─── DOCUMENT SECTION
Image created with Midjourney by the author.

An Overview of dbt for Beginners

Transform data reliably with SQL and YAML files

Hennie de Harder
12 min readJul 1, 2023

--

Are you often dealing with data that is inconsistent and inaccurate? Are you working on complex data transformation pipelines and looking for ways to track changes to your code and easily roll back to previous versions? Do you want to collaborate on the data pipeline with data engineers, data analysts or other stakeholders?

If your answer to one of the questions above is yes, and you aren’t using Data Build Tool (dbt) yet, this post can help you. It will explain why dbt might be the tool for you and gives a short introduction on how to set it up, different components of dbt and how to schedule dbt jobs.

What is data build tool and how can it help you?

First things first. The modern data stack is a term you might have heard about. In essence, it refers to a collection of tools used to collect, process, store, and analyze data on a cloud-based data platform. It has major benefits: tools are easy to scale, easy to deploy and each tool is a configurable component. Instead of ETL, the data is loaded before it is transformed in a fully automated ELT pipeline. The advantage of doing this is that you only need to transform the data when you are going to use it.

Modern data stack with often used tools. This post focuses on dbt (transformation part). Image by author.
──────
─── DATA SECTION
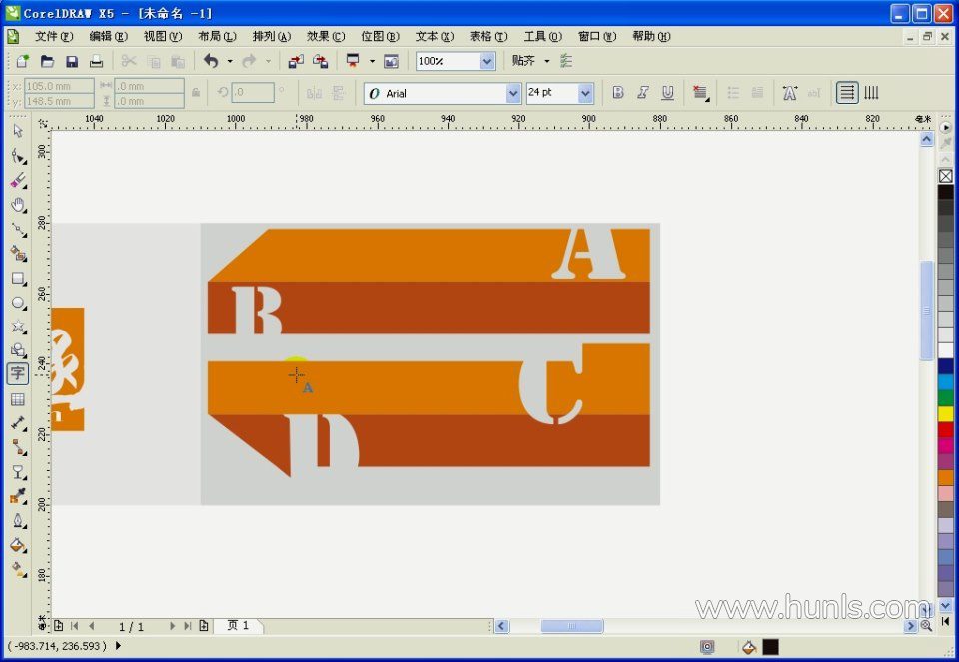Select the Pick tool in the toolbox
The height and width of the screenshot is (662, 959).
tap(18, 131)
──────
- _REQUIREMENTS_
A – In the dbt overview, what is the advantage of loading data before transforming it?
B – Rewrite the dbt overview from "Are you often" to "or other stakeholders?", swapping out "data engineers" and putting "software engineers" in its place.
C – For each statement, say whether it agrees with the dbt overview, and quote the deciding words:
(i) The modern data stack refers to tools used on a cloud-based data platform.
(ii) In the pipeline described, data is transformed before it is loaded.
(iii) The post focuses on the storage part of the modern data stack.

- _SOLUTION SET_
A – You only need to transform the data when you are going to use it.

B –
Are you often dealing with data that is inconsistent and inaccurate? Are you working on complex data transformation pipelines and looking for ways to track changes to your code and easily roll back to previous versions? Do you want to collaborate on the data pipeline with software engineers, data analysts or other stakeholders?

C –
(i) Yes: "a collection of tools used to collect, process, store, and analyze data on a cloud-based data platform"
(ii) No: "Instead of ETL, the data is loaded before it is transformed in a fully automated ELT pipeline"
(iii) No: "This post focuses on dbt (transformation part)"